I certainly hope that we will not spend eternity looking like The Hulk, but I am excited about what our bodies will be like. Will we be able to travel around space and time like Jesus did after His resurrection, popping in and out of places? Will we be incorporeal spirits? Will we be the model-ly versions of ourselves with perfect features and killer bodies? It doesn't matter to me. All I know is that I will be perfect, God's version of perfect which is way beyond anything I could ever imagine. No more faults, no more defects. No more aches and pains, soreness, creaking or popping joints. A perfect body that will last forever in eternity with God! Honestly, I can't wait! Come Lord Jesus!

Friday, February 25, 2011

John Lennon got it wrong!

Today's reading: 1 Corinthians 13

There's nothing you can know that isn't known,
Nothing you can see that isn't shown,
Nowhere you can be that isn't where you're meant to be,
It's easy,
All you need is love, all you need is love,
All you need is love, love is all you need.
There's plenty about God's love that we don't know, there's mountains about God's character that has not been revealed yet. Paul paints a beautiful picture of what godly love is, but then goes on to say that what we know of love is still just the reflection in a poor mirror.

I like this analogy; take all the sand off of every beach in the whole world and put it into one giant pile. Now lick your thumb, press it into the pile and pull it back. The pile is the whole of God and His love. The amount of sand that is stuck to your thumb is the amount of Himself that He has chosen to reveal to us. I look forward to the day when I get to see the whole pile and begin to realize the true love of God.

Thursday, February 24, 2011

Do not push...

Today's reading: Romans 7&8


Has anyone ever seen a button that was labeled "Do not push" and not felt uncontrollably compelled to push it? What is it that compels us? Curiosity? Lack of trust in the guy writing the instructions? Basic rebellion? For me it'd probably be D: All of the above.

Paul talks about this in the first part of chapter 7. He says the law can sometimes be the big red button in our lives. Whether we press the button because we are curious; "Why is this forbidden? What am I missing out on?" Or because we lack trust in any kind of moral standard; "What's so wrong with it? Who says I can't/shouldn't do whatever I like?" Or because we simply won't be told what we can or cannot do; "Do not push? Ha! Watch me! You can't tell me what to do!"

Unfortunately, regardless of the compulsion, the result ends up the same. I know that I have pushed my share of forbidden buttons and broken God's law more times than I could ever count. Luckily, Paul also explains that we are not bound by an adherence to the law, but by the Spirit of God.

That doesn't mean I get to go pushing buttons all willy nilly, I still need to work on my trust and rebellion issues. But it does mean that I am no longer a slave to my compulsions... even if I push a button every once in a while I know that my relationship with Christ is the ultimate deciding factor.
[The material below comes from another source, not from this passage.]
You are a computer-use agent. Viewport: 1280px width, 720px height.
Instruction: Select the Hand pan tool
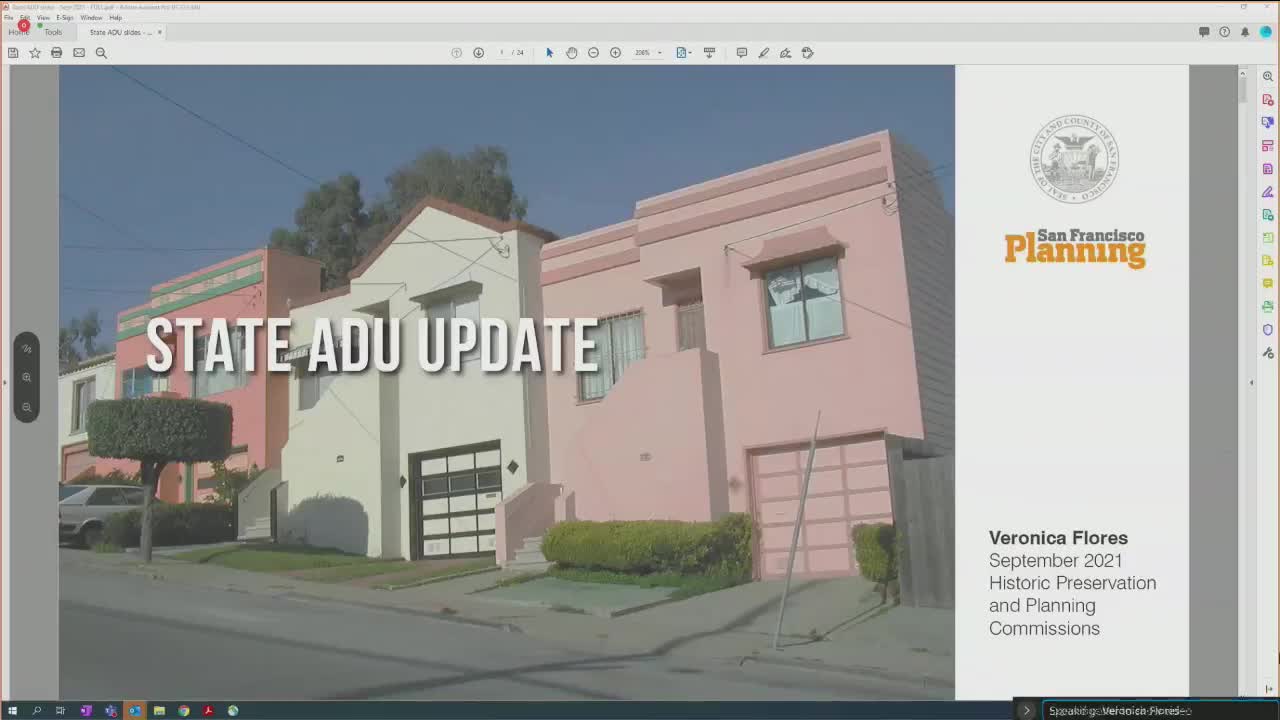(571, 53)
Tuesday, February 22, 2011

Greatest story ever!

Today's reading: Acts 26

The greatest story anyone could ever tell about Jesus is their own. In churches, we call that our testimony. It can be greater than any story I've heard in Sunday School or vacation bible school, it can be more effective than any gospel presentation I learn. Why is it so powerful? Because it's mine.
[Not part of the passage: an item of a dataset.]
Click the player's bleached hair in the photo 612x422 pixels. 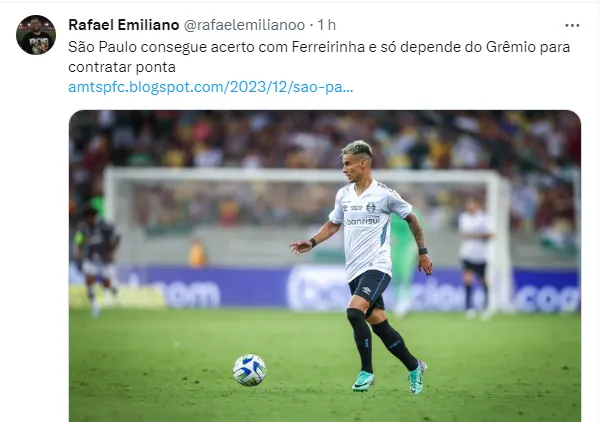358,148
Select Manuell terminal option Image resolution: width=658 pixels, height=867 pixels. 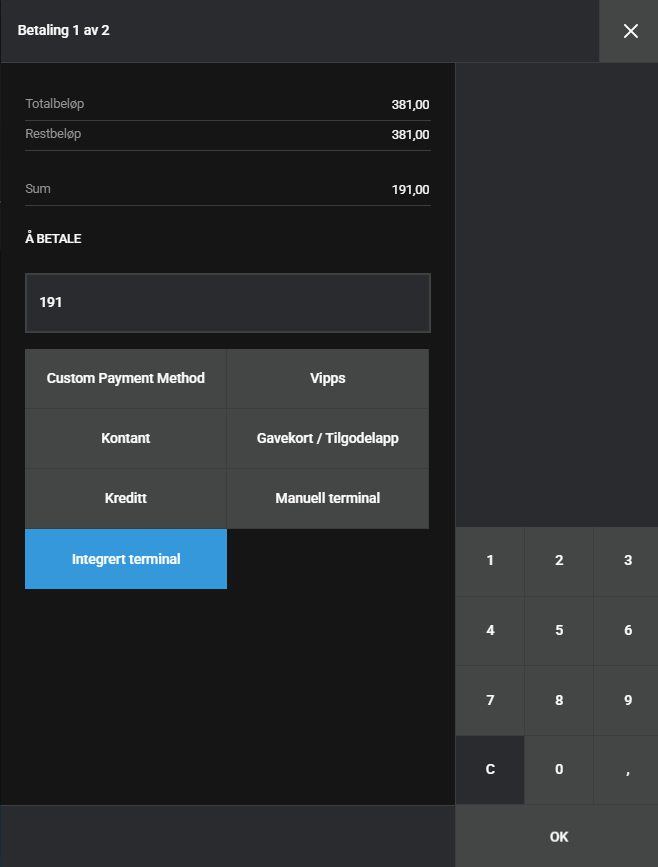pos(328,498)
Paul is simply sharing his testimony of how Christ changed HIS life. That is all I have been called to do as well. With that, I can be so much more passionate, so much more real. And, to top it off, I don't have to get into any heavy spiritual debates. People can't argue with the changes within me. 

God, it is my desire to not only share with others what You have done in my life, but for evidence of Your working in my life to be so fresh and so often that I never have to share an old story, except for the really good ones!